1. **What is the purpose of normalizing the images (`x_train` and `x_test`) by dividing by 255.0?**
   - **Answer**: Normalizing the pixel values to a range of [0, 1] helps speed up the training process and improves model convergence. 
   Without normalization, the large pixel values (from 0 to 255) could hinder the gradient descent optimization process.

2. **Why do we use one-hot encoding for the labels?**
   - **Answer**: One-hot encoding transforms categorical labels into a binary matrix, 
   which is suitable for training multi-class classification models. It allows the model to treat
   each class as a distinct entity and enables the softmax output function to work effectively.

3. **What is the significance of the `softmax` activation function in the output layer?**
   - **Answer**: The `softmax` function converts raw output scores (logits) into probabilities that sum to 1. 
   This is essential for multi-class classification problems, where the output represents the probability of each class.

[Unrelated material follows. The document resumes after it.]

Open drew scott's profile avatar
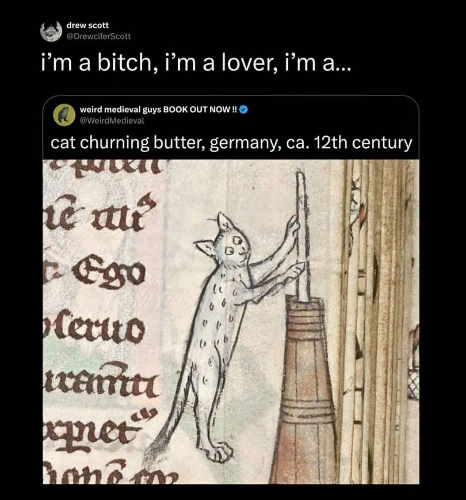51,31
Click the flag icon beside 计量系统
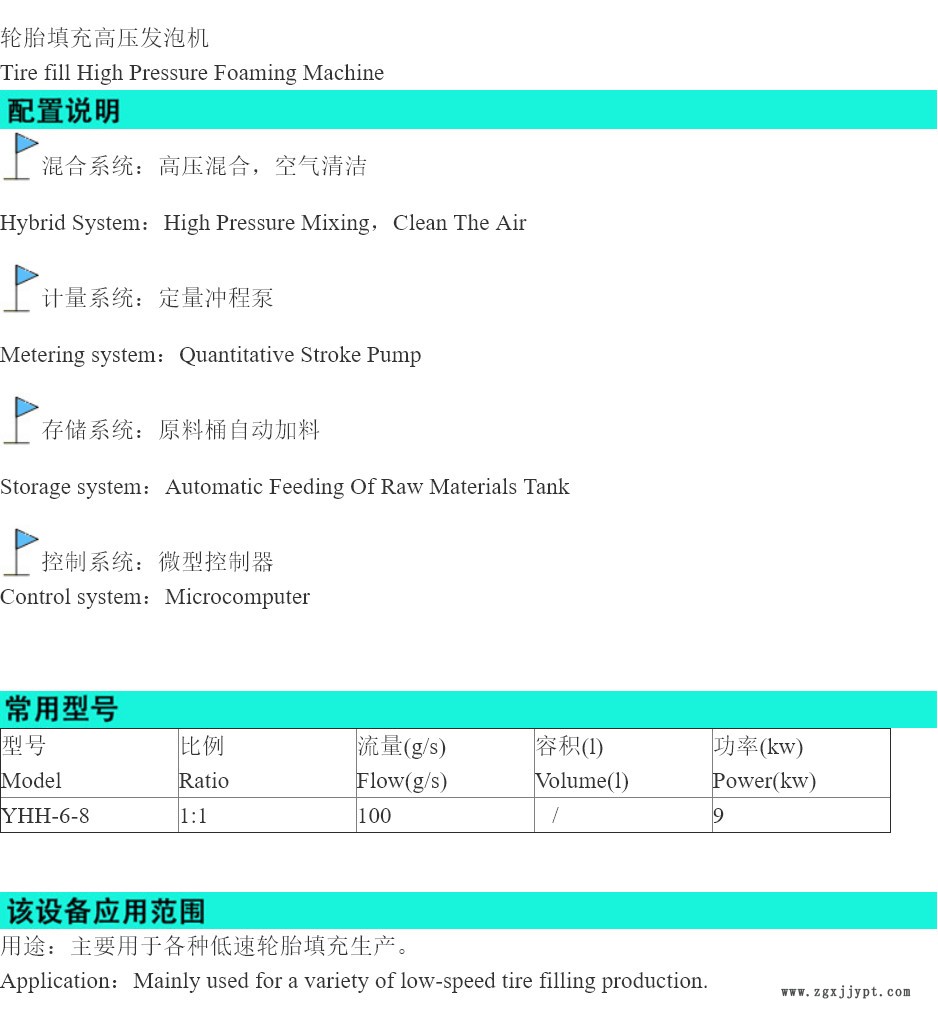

4. **What is the purpose of using the Stochastic Gradient Descent (SGD) optimizer?**
   - **Answer**: SGD is used for updating the model weights during training. 
   It updates the weights iteratively after processing each batch of data.
   Although it is slower than some other optimizers, it is computationally efficient and commonly used for large datasets.

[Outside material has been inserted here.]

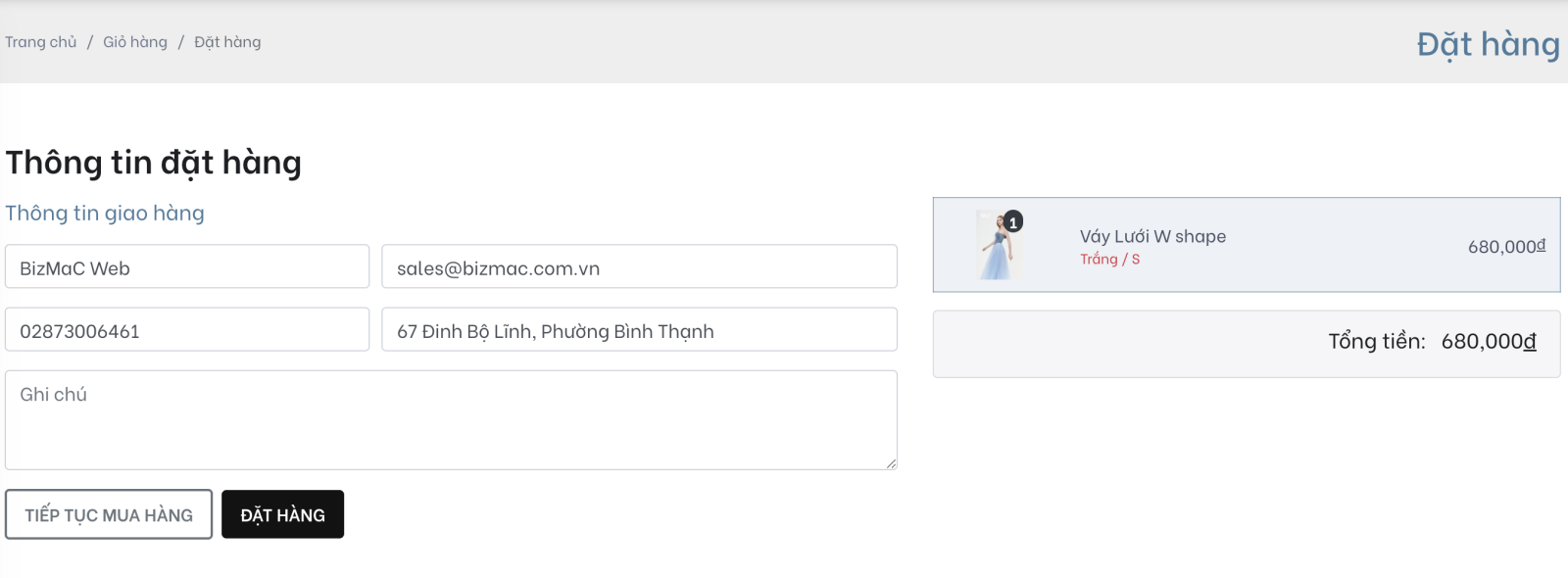
Task: Click the Thông tin giao hàng heading
Action: tap(105, 213)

5. **Explain the role of the `Dense` layers in the model.**
   - **Answer**: `Dense` layers are fully connected layers,
   meaning each neuron is connected to every neuron in the previous layer. These layers allow the model to learn complex 
   relationships between input features and output classes.

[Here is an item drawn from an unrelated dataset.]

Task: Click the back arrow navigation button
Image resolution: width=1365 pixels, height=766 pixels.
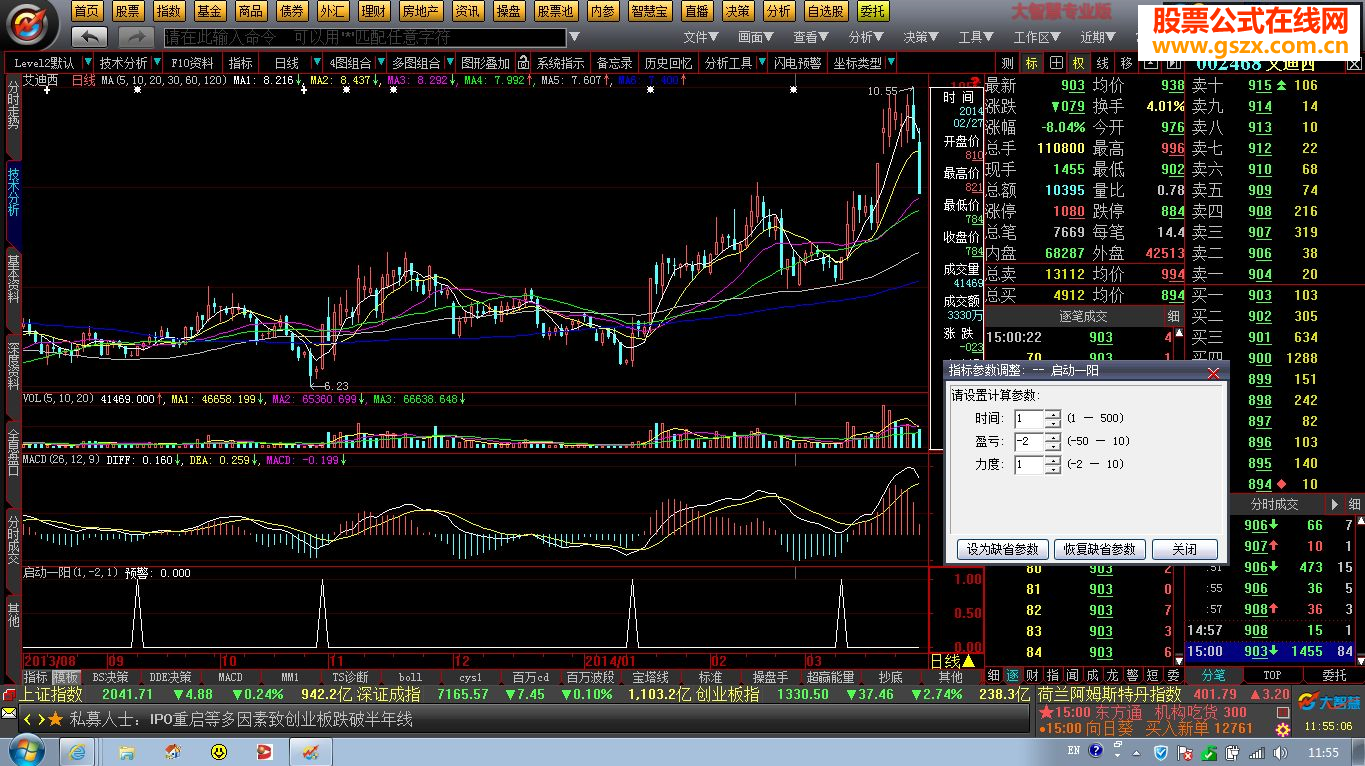Action: 90,37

6. **What is the significance of the loss function `categorical_crossentropy`?**
   - **Answer**: `categorical_crossentropy` is the appropriate loss function for multi-class classification problems
   , where each instance belongs to exactly one class. It measures the difference between the predicted probability 
   distribution and the true distribution (one-hot encoded labels).

7. **Why are we using `plt.imshow()` to display the test images?**
   - **Answer**: `plt.imshow()` is used to visualize the image in the test dataset to help confirm the model’s 
   predictions by comparing the predicted label to the actual image.

8. **What does `model.evaluate()` do?**
   - **Answer**: `model.evaluate()` computes the loss and accuracy of the model on a given dataset (in this case, the test data). It helps to assess the model's performance after training.

9. **What is the role of the activation function 'relu' in the hidden layers?**
   - **Answer**: The `relu` (Rectified Linear Unit) activation function introduces non-linearity to the model,
   enabling it to learn complex patterns in the data. It is computationally efficient and widely used in hidden layers.

10. **What is the significance of `np

.argmax()` in the final prediction comparison?**
    - **Answer**: `np.argmax()` returns the index of the maximum value in an array, which corresponds to the predicted class
    with the highest probability. It is used to determine the final predicted class for a sample.


'''